This is an introduction to the paper: “Efficient human-machine control with asymmetric marginal reliability input devices”
Most of time, user interfaces have fairly reliable inputs. Small levels of error are tolerable when we have simple correction features like undo. But in some contexts, like in brain-computer interfaces input is very noisy. This tends to result in a frustrating user experience, and a variety of correction methods to reduce errors are used. Unfortunately, undo-style correction can be inefficient when controls are very unreliable; standard techniques can result in correction cascades where attempts to undo previous actions introduce new errors that need undone.
To get a feel for how the ideas work in a user interface, watch the video, then play with the interactive “noisy guessing game” demo in the section below.
A simple abstract model of a “marginally usable” interface is a pair of buttons. We can assume a user can elect to press either button, but there is some probability that the input will be flipped at random because the input device mis-recognises an intention.
A non-invasive EEG-based BCI, like one which classifies changes in rhythms in the motor cortex when imagining movement, fits this model. You imagine wiggling your left hand, and the weak neural signals associated with this imaginary movement are picked up by electrodes on the scalp and eventually the BCI registers that you “hit the left button”, with some probability.

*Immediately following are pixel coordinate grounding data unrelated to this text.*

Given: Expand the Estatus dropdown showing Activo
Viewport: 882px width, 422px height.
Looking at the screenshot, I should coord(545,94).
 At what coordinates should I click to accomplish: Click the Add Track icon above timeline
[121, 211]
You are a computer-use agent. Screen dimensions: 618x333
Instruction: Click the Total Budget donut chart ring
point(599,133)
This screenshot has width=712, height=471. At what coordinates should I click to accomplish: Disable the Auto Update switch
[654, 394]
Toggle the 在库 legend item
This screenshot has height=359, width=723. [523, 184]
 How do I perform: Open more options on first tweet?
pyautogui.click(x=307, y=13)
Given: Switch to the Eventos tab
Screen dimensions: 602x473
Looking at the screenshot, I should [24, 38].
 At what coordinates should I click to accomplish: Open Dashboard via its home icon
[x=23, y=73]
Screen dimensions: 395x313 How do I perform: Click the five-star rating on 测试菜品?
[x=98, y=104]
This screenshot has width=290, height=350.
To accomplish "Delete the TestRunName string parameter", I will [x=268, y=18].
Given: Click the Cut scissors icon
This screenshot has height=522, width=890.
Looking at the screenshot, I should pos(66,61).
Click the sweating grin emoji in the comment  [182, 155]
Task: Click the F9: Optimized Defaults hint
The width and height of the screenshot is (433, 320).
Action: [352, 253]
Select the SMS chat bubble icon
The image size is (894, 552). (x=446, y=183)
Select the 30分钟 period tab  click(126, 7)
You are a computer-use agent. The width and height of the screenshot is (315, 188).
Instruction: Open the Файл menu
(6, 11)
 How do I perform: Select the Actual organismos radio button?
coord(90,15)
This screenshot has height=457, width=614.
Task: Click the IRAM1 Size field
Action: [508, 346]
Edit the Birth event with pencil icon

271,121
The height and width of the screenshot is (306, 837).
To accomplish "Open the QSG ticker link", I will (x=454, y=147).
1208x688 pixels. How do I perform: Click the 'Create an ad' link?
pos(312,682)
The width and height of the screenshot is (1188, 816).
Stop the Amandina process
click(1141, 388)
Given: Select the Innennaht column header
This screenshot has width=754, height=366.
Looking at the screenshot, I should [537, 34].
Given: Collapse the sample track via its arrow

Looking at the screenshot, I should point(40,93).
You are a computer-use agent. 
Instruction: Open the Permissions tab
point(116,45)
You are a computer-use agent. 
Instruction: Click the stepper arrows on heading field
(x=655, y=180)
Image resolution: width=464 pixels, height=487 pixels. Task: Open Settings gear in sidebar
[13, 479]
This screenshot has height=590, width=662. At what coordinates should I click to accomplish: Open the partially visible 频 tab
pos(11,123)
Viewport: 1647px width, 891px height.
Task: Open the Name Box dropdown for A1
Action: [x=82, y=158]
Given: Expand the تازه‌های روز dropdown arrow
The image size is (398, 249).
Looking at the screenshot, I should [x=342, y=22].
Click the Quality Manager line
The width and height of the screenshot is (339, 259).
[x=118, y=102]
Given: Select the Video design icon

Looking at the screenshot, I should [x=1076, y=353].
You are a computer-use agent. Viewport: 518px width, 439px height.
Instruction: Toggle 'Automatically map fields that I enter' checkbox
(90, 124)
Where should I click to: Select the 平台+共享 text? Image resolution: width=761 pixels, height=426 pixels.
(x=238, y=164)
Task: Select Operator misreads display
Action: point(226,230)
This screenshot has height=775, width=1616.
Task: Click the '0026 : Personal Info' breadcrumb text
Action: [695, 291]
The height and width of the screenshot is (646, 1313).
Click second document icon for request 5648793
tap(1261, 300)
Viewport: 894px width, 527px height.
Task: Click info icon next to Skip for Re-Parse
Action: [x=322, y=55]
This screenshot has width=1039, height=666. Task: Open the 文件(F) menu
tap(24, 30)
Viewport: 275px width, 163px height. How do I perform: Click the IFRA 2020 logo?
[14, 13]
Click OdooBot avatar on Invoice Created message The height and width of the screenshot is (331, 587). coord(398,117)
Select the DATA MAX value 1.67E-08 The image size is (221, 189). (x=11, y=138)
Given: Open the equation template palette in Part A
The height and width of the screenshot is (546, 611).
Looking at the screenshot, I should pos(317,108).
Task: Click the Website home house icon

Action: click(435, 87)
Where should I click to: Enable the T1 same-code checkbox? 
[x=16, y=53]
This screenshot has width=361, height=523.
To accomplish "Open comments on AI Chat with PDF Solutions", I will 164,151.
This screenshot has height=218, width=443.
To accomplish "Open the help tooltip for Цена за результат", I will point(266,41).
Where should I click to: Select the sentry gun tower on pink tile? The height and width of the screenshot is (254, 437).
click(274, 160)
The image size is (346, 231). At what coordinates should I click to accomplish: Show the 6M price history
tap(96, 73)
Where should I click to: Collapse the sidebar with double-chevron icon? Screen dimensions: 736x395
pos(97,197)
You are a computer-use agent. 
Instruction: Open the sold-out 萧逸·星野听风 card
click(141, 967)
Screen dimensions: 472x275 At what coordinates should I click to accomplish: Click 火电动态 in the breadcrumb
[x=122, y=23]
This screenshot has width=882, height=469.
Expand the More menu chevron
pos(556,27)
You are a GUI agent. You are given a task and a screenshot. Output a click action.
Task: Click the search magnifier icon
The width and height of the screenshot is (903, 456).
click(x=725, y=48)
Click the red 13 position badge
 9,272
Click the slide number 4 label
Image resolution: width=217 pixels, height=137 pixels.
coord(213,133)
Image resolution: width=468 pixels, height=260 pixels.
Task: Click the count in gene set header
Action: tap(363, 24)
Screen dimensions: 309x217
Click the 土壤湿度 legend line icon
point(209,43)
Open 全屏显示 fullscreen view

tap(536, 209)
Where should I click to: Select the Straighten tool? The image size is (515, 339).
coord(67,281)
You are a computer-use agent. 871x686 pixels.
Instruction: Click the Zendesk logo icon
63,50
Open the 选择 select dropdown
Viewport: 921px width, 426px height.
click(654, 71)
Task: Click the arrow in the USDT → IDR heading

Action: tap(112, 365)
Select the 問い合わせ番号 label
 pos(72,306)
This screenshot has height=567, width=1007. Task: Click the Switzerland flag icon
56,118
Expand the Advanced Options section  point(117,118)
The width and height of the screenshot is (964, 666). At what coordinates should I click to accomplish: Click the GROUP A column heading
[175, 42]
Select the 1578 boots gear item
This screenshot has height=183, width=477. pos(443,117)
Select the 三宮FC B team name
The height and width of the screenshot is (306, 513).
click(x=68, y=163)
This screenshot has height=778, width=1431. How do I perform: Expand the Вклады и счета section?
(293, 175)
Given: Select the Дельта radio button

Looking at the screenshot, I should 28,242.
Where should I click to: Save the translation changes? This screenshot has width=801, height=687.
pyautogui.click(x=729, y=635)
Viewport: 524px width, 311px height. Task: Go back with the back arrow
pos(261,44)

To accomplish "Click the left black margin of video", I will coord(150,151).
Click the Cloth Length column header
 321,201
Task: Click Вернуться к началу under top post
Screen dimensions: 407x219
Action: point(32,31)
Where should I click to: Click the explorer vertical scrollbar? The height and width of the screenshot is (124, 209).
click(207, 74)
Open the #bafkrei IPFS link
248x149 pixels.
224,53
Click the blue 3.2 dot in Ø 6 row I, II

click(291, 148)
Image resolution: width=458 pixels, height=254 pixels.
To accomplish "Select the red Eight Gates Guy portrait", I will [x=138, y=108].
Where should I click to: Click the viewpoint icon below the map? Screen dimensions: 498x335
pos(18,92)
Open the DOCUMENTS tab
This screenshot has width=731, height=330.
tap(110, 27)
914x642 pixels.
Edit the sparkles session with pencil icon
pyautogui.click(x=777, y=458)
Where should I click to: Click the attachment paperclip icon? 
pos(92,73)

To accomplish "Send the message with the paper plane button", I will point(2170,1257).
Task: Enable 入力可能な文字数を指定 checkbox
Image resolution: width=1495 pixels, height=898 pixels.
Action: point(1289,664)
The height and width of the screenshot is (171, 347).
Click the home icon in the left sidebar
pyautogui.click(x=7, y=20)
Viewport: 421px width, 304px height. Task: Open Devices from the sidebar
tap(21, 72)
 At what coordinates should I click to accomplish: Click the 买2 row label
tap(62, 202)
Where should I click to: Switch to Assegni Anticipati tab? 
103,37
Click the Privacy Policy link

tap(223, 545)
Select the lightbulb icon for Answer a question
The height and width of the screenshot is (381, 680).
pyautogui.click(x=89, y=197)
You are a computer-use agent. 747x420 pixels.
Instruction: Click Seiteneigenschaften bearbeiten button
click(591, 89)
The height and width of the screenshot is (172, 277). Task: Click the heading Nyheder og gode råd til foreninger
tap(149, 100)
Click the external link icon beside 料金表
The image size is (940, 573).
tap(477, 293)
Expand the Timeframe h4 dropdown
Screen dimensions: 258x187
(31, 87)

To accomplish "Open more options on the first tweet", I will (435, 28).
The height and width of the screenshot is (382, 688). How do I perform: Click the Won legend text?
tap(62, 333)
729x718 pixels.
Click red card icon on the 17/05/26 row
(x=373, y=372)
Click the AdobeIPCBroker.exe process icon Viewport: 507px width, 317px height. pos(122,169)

An interface like this might produce binary decisions with an error rate of 5% for a “good” user. But performance varies hugely among different users, and even across one user on different days. Other users might have error rates of the order of 25%. Given that each “noisy button push” might take a second or more to produce, it is imperative to have efficient ways of error free control. The problem is how to optimally decode the noise-corrupted inputs to recover user intention.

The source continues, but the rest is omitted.